**PROBLEM TO SOLVE:** Below are several records. Retype exactly those lines running from the one with "The image size is (820, 602)." through the one with "Task: Click the Famalicao W club crest", end lines included, and no others.

**Saved data entries:**
►
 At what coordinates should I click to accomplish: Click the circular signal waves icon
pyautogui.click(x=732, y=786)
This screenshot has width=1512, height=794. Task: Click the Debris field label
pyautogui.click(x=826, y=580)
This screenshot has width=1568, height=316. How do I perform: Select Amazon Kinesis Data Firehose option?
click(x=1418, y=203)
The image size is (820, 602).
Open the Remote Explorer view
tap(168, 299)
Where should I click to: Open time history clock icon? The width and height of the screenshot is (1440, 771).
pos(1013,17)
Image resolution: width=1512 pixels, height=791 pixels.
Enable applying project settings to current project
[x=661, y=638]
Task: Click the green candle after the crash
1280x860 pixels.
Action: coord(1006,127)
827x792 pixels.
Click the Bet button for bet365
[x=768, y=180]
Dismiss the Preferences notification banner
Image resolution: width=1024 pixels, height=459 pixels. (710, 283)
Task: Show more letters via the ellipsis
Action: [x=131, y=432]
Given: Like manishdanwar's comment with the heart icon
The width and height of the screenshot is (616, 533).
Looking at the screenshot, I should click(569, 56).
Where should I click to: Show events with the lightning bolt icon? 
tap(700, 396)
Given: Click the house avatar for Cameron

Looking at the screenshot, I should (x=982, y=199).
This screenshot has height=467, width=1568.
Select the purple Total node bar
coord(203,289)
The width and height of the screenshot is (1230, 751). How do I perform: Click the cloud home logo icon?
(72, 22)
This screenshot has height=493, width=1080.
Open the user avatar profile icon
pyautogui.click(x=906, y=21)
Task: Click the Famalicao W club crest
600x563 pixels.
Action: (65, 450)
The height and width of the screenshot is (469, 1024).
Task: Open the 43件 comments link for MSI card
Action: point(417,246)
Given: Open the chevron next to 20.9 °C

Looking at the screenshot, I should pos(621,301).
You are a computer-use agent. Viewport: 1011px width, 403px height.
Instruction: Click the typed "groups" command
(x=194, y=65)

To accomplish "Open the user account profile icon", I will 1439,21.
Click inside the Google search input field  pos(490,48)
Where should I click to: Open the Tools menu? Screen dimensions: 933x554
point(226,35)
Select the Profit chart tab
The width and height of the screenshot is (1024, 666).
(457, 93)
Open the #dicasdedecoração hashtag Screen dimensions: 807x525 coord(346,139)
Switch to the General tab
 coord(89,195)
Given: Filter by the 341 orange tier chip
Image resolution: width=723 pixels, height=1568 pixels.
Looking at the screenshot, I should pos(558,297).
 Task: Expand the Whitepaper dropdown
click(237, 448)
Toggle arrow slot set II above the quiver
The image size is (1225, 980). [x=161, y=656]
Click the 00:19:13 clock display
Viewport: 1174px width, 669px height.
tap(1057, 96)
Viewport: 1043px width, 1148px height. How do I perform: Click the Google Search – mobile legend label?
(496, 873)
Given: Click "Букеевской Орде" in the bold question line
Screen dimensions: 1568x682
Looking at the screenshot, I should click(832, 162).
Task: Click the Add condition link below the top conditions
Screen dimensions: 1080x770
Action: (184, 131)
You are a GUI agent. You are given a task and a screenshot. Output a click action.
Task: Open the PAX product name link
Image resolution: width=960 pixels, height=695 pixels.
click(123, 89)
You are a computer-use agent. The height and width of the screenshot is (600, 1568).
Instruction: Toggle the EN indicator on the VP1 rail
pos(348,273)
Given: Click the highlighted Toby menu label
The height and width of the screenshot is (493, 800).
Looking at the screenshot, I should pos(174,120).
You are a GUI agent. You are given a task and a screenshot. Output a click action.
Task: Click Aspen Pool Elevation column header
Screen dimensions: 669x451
◄
**COMPLETED TASK:**
The image size is (820, 602).
Open the Remote Explorer view
tap(168, 299)
Where should I click to: Open time history clock icon? The width and height of the screenshot is (1440, 771).
pos(1013,17)
Image resolution: width=1512 pixels, height=791 pixels.
Enable applying project settings to current project
[x=661, y=638]
Task: Click the green candle after the crash
1280x860 pixels.
Action: coord(1006,127)
827x792 pixels.
Click the Bet button for bet365
[x=768, y=180]
Dismiss the Preferences notification banner
Image resolution: width=1024 pixels, height=459 pixels. (710, 283)
Task: Show more letters via the ellipsis
Action: [x=131, y=432]
Given: Like manishdanwar's comment with the heart icon
The width and height of the screenshot is (616, 533).
Looking at the screenshot, I should click(569, 56).
Where should I click to: Show events with the lightning bolt icon? 
tap(700, 396)
Given: Click the house avatar for Cameron

Looking at the screenshot, I should (x=982, y=199).
This screenshot has height=467, width=1568.
Select the purple Total node bar
coord(203,289)
The width and height of the screenshot is (1230, 751). How do I perform: Click the cloud home logo icon?
(72, 22)
This screenshot has height=493, width=1080.
Open the user avatar profile icon
pyautogui.click(x=906, y=21)
Task: Click the Famalicao W club crest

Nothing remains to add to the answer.